* [Text passage]
· · · · · · ·
The Mosquito was originally conceived as a high speed unarmed bomber. In 1940 with Great Britain facing its darkest hour and a shortage of resources, it needed aircraft and it needed them quickly. Though the Air Ministry had some reservations about the unarmed aspect of the design, it could not argue with de Havilland’s expertise in wooden aircraft production techniques. Additionally, the fact that its construction called for minimal amounts of treasured metal resources offered up a viable alternative.
After a series of changes in the aircraft’s perceived role, the original order was modified to a requirement for 20 bombers and 30 fighters. The prototype initially built in a hangar disguised as a barn at the home of de Havilland, Hatfield. It narrowly missed being destroyed during a successful Luftwaffe bombing raid on Hatfield that did spell the end of a number of materials and over twenty people. However, the Mosquito survived and undertook its maiden test flight in November of 1940 at the hands of Geoffrey de Havilland’s son of the same name. During the subsequent trials the Mosquito’s speed established it as the fastest combat aircraft on either side of the conflict; a title it held for the next two years.
Into the Fray.
The Mosquito’s first operational sorties were in the role of Photo Reconnaissance (PR) in August 1941, a task it was ideally suited to with its high speed. Early in 1942, the aircraft began to see service as fighters and bombers. The Mosquito had far exceeded the original specifications and through minor modifications was able to carry 500 pound bombs in place of the originally planned 250 pounders. The first bombing raid was a daylight strike on Cologne after a “1000 bomber” raid had taken place the previous evening.
The versatility of the Mosquito became apparent and aside from being a fighter, bomber and photo recon aircraft, it successfully served as successful night-fighter and even participated in the “Hunter/Killer’ pairing of Turbinlite operations. The Mosquito was also extensively used in the precision-navigation role of ‘Pathfinder’ where it would fly in advance of the main bomber force to mark the target with incendiary ordinance. BOAC (the forerunner to British Airways) even used civilian registered Mosquitoes during the war to run the gauntlet between Britain and neutral Sweden on a regular air service. There seemed very little that the Mosquito could not do.
· · · · · · ·
* [Dataset section]
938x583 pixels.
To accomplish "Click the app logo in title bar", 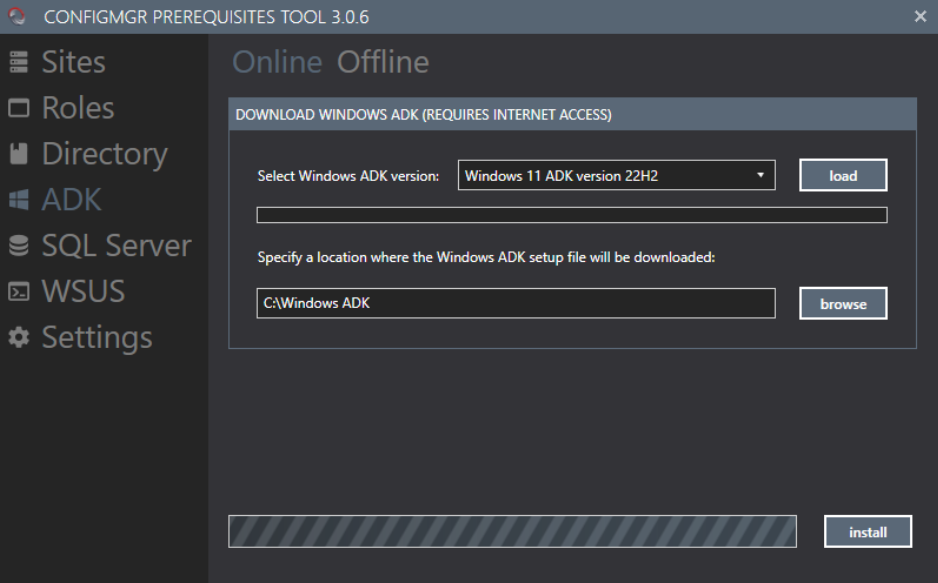I will [x=17, y=16].
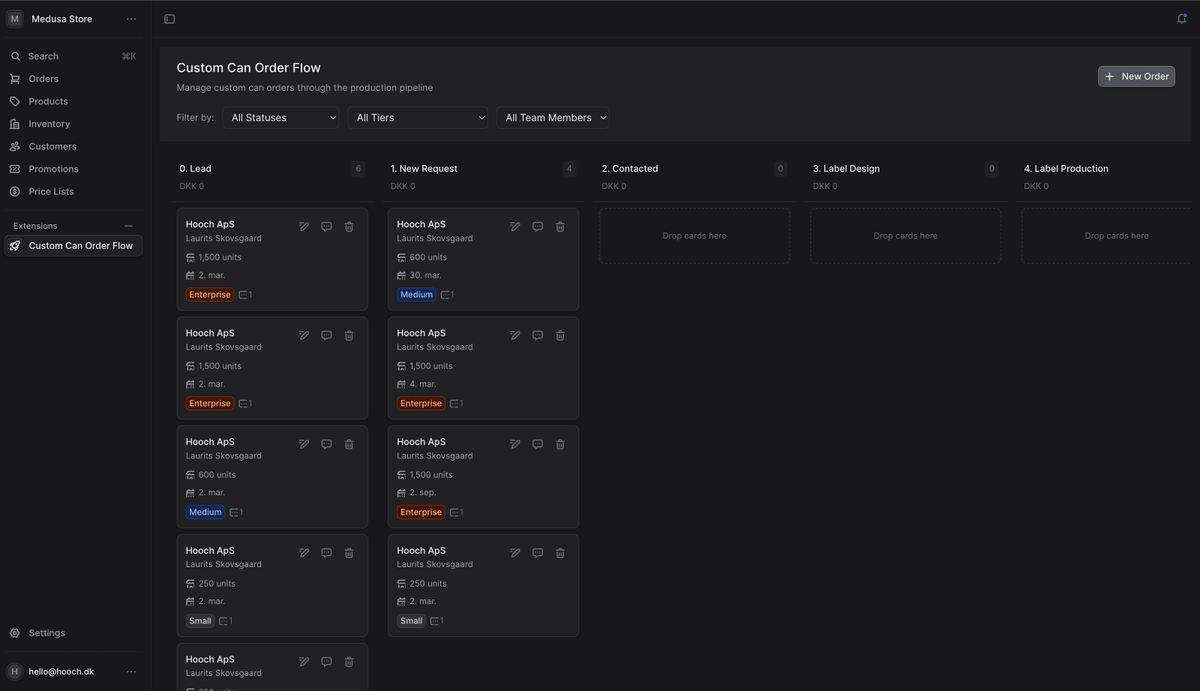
· · · · · · ·
Answer these questions using the passage on the Mosquito aircraft.
1. In what month and year did the Mosquito make its maiden test flight?
2. In what role did the Mosquito fly its first operational sorties?
3. Which city did the Mosquito strike in its first bombing raid?

* [Written response]
1. November 1940
2. Photo Reconnaissance (PR)
3. Cologne